Entrando più nello specifico della disciplina e rapportandola al rugby a 15, Mazzantini ha sottolineato come il Seven possa dare degli spunti che permettono di capire il gioco molto più facilmente e velocemente: “Il rugby a 7 ti porta a giocare diverse partite in una sola giornata o in un weekend, a livello psicologico ti pone alla difficoltà di entrare in partita sempre. Questo aiuta ad affrontare momenti simili anche quando li hai sbagliati perché magari giochi una partita ogni 3-4 ore e riesci a trovare la chiave giusta per approcciare il match”.
Il Seven come strumento, anche, per trovare nuovi appassionati e praticanti: “Essendo un sport veloce con partite brevi, è abbastanza facile da comprendere a chi non conosce molto da vicino il rugby e in generale può avvicinare sempre più appassionati. E’ un’opportunità anche per far avvicinare nuovo pubblico: penso all’opportunità di organizzare tornei di Seven in estate agganciando fette di popolazione che non conoscono appieno il rugby a 7 e di questo potrebbe giovarne anche il rugby a 15”.
Dal Rugby Union al Seven e viceversa
Un giocatore di rugby a 15 può giocare “facilmente” a rugby a 7? Matteo Mazzantini risponde così: “Un giocatore di rugby a 15 può giocare a sette se ha caratteristiche di velocità, il contrario sarebbe più faticoso. Il ritmo di gioco nel 15 è diverso: un giocatore in pochi secondi fa, per esempio, una corsa, poi va a contatto, un passaggio e poi un altro contatto. Nel seven c’è più spazio per decidere la scelta di gioco, è fisicamente più impegnativo e mentalmente ti costringe a pensare di più e c’è meno fase di lotta”.
Il rugby a 7 sta diventando sempre più disciplina attrattiva anche per i giocatori di rugby a 15 (vedi Dupont e la medaglia d’oro a Parigi 2024 ma anche Hugo Keenan con l’Irlanda e tanti altri) ma ha senso, in Italia, separare le due strade sportive?
L’ex mediano del Benetton la pensa così: “Dobbiamo fare le cose che fanno bene a noi: non credo che sia utile separare il seven dal rugby a 15 a meno che non si tratta di fare le World Series.
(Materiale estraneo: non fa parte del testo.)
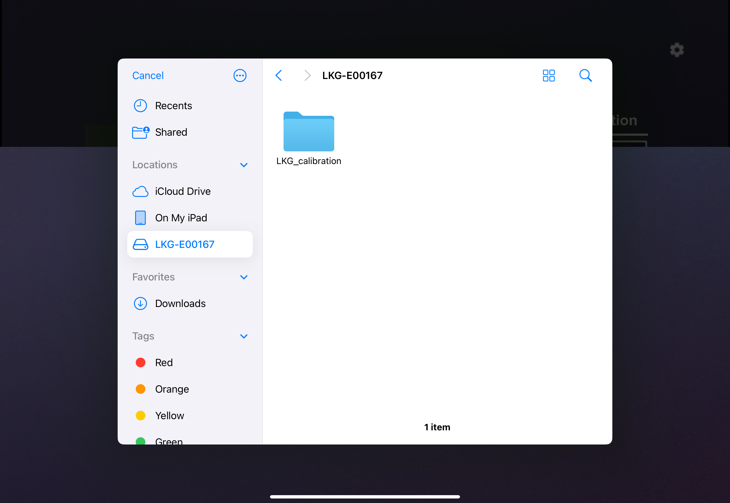
Task: Cancel the file picker
Action: pos(148,76)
Finché nel nostro movimento a 15 i giocatori sono semi-professionisti dividere le due strade non ha senso. Si potrebbe organizzare per esempio un torneo di rugby a 7 in Sicilia rivitalizzando i territori nel Centro-Sud. Inoltre dal punto di vista tecnico, se i giocatori della Serie A Elite partecipassero, durante la stagione, a 2-3 tornei di Seven potrebbero avrebbero un tornaconto tecnico e fisico molto importante”.
Le individualità in uno sport di squadra
Nelle recenti convocazioni di Matteo Mazzintini spiccava il nome di Simone Gesi: “E’ un giocatore incredibile che spesso è stato impegnato con la Nazionale Maggiore. Quando ho visto che non è stato convocato per il Nations Championship, con la collaborazione della nostra franchigia federale delle Zebre, abbiamo deciso di selezionarlo per la Nazionale 7s”.
Continuando sulle selezioni: “Da quando alleno la Nazionale di Seven mi sono sempre concentrato su convocare ragazzi giovani, abbiamo partecipato a tornei in cui la nostra età media era di circa 21 anni. Mi piace cercare dei ragazzi bravi e giovani che per vari motivi non hanno trovato la strada del professionismo e che magari nel Seven trovano una nuova collocazione sportiva”.
Infine una menzione speciale per Simone Brisighella: “E’ un giocatore di una nuova generazione di ragazzi, lo potremmo definire il tipico ‘Gen Z’. E’ sempre allegro ed estroverso con delle qualità tecniche fuori dal comune e quando c’è da giocare gioca veramente. Non so se sarà convocato con la Nazionale Maggiore ma se me lo lasciano per un paio di anni non sarebbe male (ride, ndr)”.